What is needed: Please write out the records again, starting at the line that contains "Expand article with" and continuing through the end of the records, with the requests included. Multiply every coordinate in the answers by 0.75 and round each result to a whole number, rounding halves up.

--

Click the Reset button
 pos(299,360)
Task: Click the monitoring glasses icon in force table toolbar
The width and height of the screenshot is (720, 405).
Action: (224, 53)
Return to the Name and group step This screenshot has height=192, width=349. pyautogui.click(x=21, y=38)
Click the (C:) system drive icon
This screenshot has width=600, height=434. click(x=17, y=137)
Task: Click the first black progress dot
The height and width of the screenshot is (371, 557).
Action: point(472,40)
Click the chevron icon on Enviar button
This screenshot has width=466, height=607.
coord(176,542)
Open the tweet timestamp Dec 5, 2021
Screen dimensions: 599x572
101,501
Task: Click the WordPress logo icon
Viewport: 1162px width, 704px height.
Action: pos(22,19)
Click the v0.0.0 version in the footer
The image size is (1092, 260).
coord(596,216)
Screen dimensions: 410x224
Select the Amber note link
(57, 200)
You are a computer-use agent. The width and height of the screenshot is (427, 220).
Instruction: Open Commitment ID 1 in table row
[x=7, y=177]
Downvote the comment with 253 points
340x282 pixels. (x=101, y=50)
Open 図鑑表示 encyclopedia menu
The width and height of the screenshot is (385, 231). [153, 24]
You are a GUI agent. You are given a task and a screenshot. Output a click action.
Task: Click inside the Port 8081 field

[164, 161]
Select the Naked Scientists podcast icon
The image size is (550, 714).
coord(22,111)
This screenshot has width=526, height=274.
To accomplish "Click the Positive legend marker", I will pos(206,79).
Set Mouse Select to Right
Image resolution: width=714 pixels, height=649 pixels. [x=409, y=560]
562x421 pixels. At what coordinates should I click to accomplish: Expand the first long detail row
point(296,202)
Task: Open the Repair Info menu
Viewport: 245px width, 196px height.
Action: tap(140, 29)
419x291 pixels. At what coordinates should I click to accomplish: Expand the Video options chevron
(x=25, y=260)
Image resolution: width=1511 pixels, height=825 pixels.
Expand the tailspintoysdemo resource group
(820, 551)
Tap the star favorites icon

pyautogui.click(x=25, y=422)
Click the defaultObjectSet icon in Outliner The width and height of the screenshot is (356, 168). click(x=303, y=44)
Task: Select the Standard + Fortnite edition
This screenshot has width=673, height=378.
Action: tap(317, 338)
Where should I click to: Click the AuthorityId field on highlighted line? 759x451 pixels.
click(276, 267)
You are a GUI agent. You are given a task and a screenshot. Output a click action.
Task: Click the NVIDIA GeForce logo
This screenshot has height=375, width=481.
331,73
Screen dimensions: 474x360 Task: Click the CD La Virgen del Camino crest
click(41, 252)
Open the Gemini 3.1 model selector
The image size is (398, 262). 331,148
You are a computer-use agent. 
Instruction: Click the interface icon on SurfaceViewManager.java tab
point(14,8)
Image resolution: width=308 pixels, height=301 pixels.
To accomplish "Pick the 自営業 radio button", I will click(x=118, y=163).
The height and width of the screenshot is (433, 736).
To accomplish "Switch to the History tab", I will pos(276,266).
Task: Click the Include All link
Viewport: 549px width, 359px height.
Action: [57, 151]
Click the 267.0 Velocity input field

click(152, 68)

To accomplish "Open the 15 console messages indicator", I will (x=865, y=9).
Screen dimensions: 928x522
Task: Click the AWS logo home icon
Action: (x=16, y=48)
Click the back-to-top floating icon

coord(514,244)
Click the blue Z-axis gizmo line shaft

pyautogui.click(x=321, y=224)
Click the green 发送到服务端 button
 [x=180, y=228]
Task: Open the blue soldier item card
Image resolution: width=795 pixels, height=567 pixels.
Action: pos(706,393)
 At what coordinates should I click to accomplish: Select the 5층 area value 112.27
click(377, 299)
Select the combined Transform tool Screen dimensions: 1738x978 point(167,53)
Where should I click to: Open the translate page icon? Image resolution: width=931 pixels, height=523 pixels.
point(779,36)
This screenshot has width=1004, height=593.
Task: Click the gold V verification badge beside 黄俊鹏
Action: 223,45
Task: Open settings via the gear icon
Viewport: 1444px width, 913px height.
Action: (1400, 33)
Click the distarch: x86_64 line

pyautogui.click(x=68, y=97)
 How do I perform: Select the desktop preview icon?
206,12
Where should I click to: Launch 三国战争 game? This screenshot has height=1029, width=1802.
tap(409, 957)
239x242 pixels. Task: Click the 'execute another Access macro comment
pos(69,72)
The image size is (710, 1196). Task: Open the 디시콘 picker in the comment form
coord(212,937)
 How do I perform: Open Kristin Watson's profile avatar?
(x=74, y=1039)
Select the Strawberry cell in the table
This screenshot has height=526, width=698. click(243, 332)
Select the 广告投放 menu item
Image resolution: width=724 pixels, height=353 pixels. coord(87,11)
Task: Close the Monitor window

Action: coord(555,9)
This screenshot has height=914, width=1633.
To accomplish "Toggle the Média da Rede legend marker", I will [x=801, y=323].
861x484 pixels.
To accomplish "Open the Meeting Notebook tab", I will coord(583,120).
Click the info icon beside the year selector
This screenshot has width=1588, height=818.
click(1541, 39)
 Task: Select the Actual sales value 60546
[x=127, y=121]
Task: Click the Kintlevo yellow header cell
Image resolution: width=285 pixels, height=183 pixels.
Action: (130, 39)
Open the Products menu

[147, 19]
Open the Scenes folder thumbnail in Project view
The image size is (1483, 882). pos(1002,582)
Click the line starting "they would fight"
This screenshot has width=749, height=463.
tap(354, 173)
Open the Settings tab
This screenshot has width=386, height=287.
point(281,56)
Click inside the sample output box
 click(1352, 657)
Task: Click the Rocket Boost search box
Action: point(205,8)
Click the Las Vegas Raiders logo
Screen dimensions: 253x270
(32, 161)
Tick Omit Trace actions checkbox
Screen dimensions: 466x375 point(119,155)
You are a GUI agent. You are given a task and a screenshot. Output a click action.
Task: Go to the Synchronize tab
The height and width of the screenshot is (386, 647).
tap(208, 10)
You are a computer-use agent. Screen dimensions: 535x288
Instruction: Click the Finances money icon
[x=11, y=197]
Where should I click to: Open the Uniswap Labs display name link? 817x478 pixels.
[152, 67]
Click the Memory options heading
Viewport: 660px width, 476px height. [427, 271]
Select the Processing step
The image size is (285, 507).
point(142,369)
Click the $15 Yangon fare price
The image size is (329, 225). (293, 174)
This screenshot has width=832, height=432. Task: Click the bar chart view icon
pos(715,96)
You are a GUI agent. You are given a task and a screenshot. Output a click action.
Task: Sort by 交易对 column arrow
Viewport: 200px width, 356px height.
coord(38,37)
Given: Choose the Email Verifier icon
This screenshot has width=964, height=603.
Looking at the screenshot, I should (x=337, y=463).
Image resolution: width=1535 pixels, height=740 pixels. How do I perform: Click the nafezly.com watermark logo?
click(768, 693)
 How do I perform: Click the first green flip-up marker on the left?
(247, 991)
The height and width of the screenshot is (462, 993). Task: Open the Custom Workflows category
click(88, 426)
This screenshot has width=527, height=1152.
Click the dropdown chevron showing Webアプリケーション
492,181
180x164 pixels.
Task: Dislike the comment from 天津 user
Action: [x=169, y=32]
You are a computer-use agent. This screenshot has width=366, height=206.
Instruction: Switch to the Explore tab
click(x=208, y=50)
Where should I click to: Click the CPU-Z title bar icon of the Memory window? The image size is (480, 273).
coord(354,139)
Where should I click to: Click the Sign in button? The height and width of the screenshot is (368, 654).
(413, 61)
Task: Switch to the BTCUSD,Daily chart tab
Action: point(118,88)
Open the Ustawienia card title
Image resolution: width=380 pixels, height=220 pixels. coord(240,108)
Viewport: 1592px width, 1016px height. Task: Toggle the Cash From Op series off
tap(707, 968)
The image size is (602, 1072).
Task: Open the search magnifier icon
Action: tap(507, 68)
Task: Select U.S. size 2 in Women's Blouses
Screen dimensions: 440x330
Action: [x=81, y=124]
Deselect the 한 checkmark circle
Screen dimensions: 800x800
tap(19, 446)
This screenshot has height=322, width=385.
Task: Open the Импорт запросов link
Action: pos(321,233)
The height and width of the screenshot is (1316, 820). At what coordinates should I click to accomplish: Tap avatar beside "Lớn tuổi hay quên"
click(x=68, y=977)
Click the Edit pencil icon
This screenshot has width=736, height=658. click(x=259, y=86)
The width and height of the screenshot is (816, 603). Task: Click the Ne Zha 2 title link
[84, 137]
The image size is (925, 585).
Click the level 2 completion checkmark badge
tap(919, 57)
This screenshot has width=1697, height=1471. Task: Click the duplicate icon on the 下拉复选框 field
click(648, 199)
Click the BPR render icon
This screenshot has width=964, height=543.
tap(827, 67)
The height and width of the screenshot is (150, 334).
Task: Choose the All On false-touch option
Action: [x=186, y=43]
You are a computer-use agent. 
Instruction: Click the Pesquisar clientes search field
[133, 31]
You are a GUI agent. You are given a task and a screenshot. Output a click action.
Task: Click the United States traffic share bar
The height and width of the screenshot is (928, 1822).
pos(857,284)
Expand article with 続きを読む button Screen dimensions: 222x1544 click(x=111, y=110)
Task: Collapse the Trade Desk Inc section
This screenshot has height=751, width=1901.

--

Answer to this task:
Expand article with 続きを読む button Screen dimensions: 222x1544 click(x=83, y=83)
Task: Collapse the Trade Desk Inc section
This screenshot has height=751, width=1901.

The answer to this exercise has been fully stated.